From: Hugh Glaser <hugh@glasers.org>
Date: Fri, 30 Nov 2018 17:22:12 +0000
To: David Booth <david@dbooth.org>
Cc: Semantic Web <semantic-web@w3.org>
Message-Id: <AFF85D6B-3D20-4157-AF96-7AD7133C661B@glasers.org>

Hi David,
This post is further to our little discussion in the Blank Nodes and Graph Merging sub-threads.
But I think we are now talking about causing URIs to collide.

tl;dr;:
Wouldn’t it be wonderful if I could just automatically generate WikiData URIs for lots of my data by applying a common function?

The rest:
I don’t know whether many other people (if any) do what you are suggesting (as I do), to construct URIs for entities from the composition of chosen literals.

But if there are, it prompts some more observations.
Essentially, I get URI collision of these things by using my own standard normalisation and then hashing, but only within the datasets I process.

However there is no reason why this should be restricted to my datasets alone.
If others were using exactly the same algorithm, then I would be able to get good collision when interacting with those datasets.
In fact, they wouldn’t need to be the same URIs, just the composition.
So, if I was using
https://data.glaser.com/id/1b2f49b7-cbd2794a-19009c30-0cb35d9b-75e5bc3e
I could have a high degree of confidence that this was the same postal address as
https://data.david.booth.org/place/1b2f49b7-cbd2794a-19009c30-0cb35d9b-75e5bc3e
if that was useful to me.

And of course, we could choose a common domain for URIs like that, if we wanted to, so the URIs themselves would collide.

Let’s take Arizona.
If I have a State or Area context, and see the string “Arizona” in my data, then I need to find or create a URI for it.
I can use Spotlight or some matching tool, or do it by hand.
Or I create a new URI for it, and then do the matching work.
But what if I just applied a common algorithm to it (with any required other data), and got back a URI I could use?
And I wouldn’t have to choose and be tying myself into using a particular dataset, such as DBpedia, WikiData, OpenCorporates, Companies House or whatever;
I would have my own URI if I wanted it.
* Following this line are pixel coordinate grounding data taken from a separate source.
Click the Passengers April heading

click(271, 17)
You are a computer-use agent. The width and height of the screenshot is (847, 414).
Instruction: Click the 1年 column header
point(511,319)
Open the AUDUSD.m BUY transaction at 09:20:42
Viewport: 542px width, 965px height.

But other datasets would stand a chance of aligning with mine automatically, and mine with them.
And in fact those dataset maintainers, or other people, could publish the alignment between their identifiers and the “common composition” ones.
You wouldn’t get uniqueness, of course - the URI for “Arizona” would be different from the one for “AZ”.
But again, the alignments would be publishable; and because they would be universal, so worth people putting effort into and making available.
And then I would also get the benefit of having “Arizona” and “AZ” collide in my data, without any work on my part.
(Full disclosure: I happen to have a sameAs service way of gathering and publishing such stuff, but that isn’t the point, I think.
In fact in the first instance this is about making sameAs services redundant!)
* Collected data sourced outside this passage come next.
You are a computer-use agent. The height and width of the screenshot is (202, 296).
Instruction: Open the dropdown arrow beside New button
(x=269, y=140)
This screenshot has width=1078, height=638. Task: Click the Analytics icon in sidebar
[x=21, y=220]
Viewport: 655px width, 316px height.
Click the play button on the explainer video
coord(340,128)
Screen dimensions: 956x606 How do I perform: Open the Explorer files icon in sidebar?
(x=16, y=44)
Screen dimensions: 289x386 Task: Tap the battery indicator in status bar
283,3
Surprisingly, this might be really useful for people’s names (*not* people, to be clear).
Having a standard way of building a URI for a person’s name would be great.
For example the normalisation process might include losing honorifics and post-nominals; again, in a standard way
Then, quickly finding all the candidate Persons for alignment by choosing the ones that have the same name URI would make alignment much simpler.
And this would encompass the knowledge that “William Hill” is the same name as “Bill Hill”, even if they aren’t the same person, if we wanted.
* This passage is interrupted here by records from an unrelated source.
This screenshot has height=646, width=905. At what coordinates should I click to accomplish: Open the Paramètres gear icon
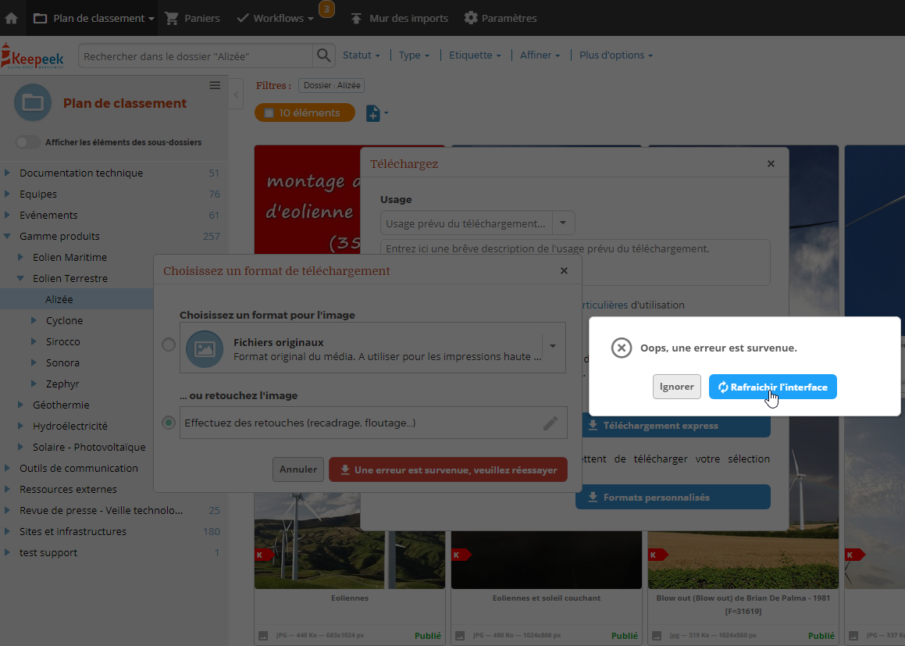click(471, 18)
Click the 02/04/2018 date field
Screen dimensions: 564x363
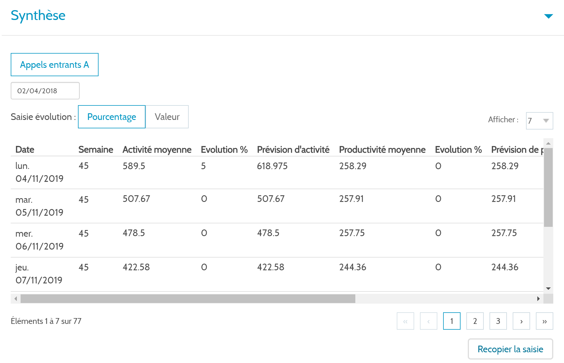coord(45,91)
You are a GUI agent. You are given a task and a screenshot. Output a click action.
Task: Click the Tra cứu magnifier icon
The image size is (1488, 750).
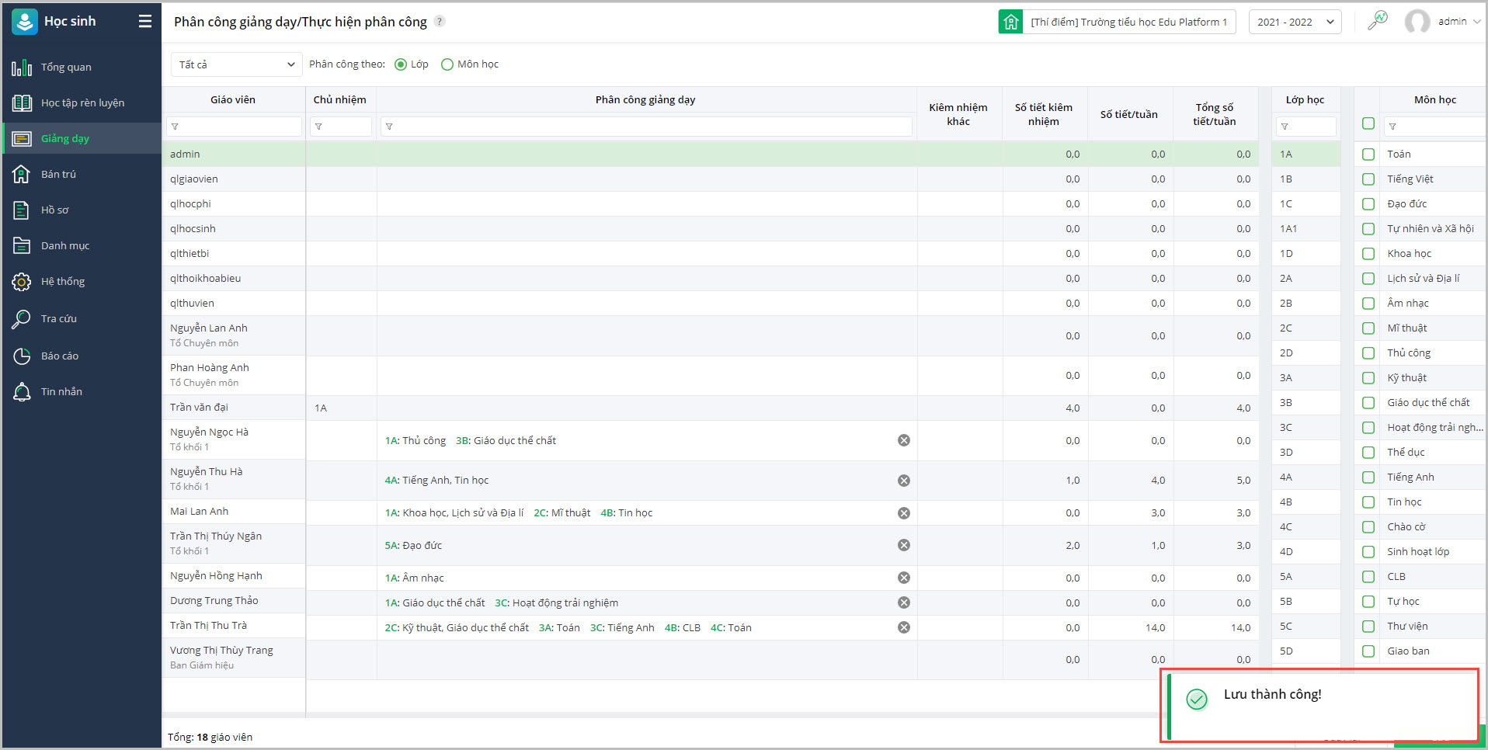tap(22, 319)
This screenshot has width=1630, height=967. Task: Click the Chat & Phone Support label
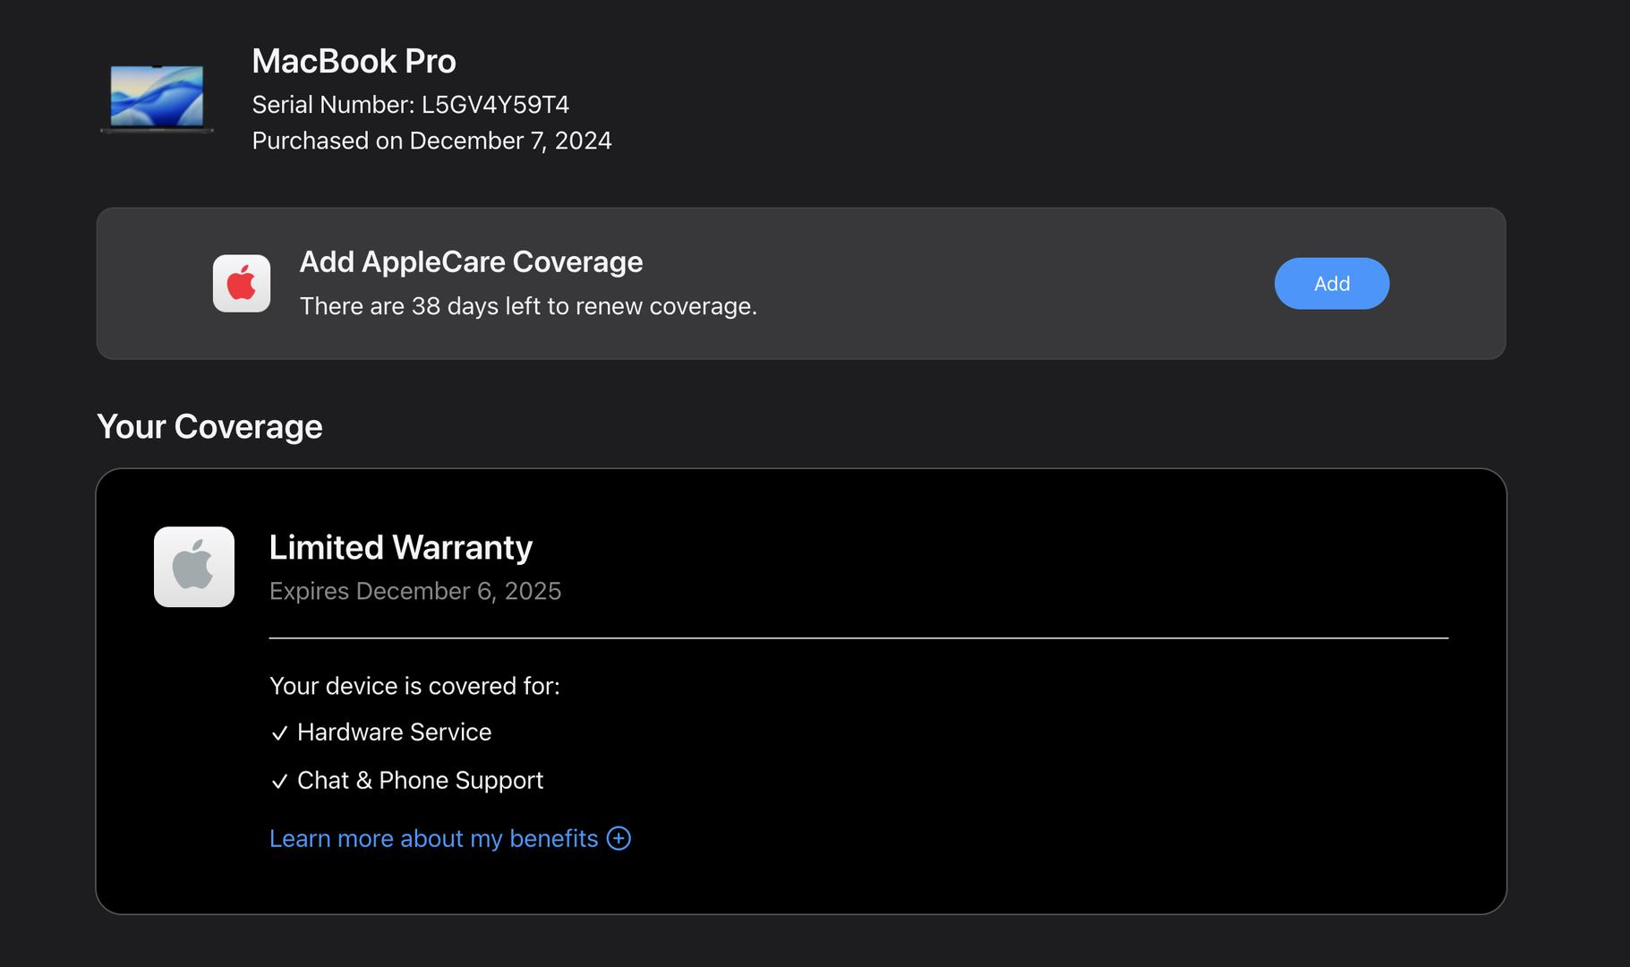(420, 781)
Note that this is *not* about trying to create standard URIs - it is about trying to create a standard for creating them which will help a useful environment of similar URIs evolve.

It sort of feels like it is moving to a slightly higher level than we have at the moment.

Of course it may be that this has been proposed and discarded, or that someone is doing all this already, and I don’t know. :-)
Maybe the Q numbers in Wikidata are such things, but it doesn’t look like it to me.
Wouldn’t it be wonderful if I could just generate WikiData URIs for lots of my data by applying a common function?
Without even hitting the WikiData endpoint.

It feels like what we would be doing is similar to creating DB Keys, but on a global scale.

bNodes? - Well, if we did this, a lot of bNodes would disappear.
Also - people would be less inclined to use xsd:strings as proxies for the entities they represent, as they seem to now.
Which would bring all the goodness of being able to make statements about them, multi-lingual labels, etc..

I have no idea how many sorts of entities could usefully be done in this way - but even if it was just a few, such as addresses and names and organisations, then that may well be a big win for the community.
I would get a personal massive win if WikiData and OpenCorporates did it :-)

Received on Friday, 30 November 2018 17:22:59 UTC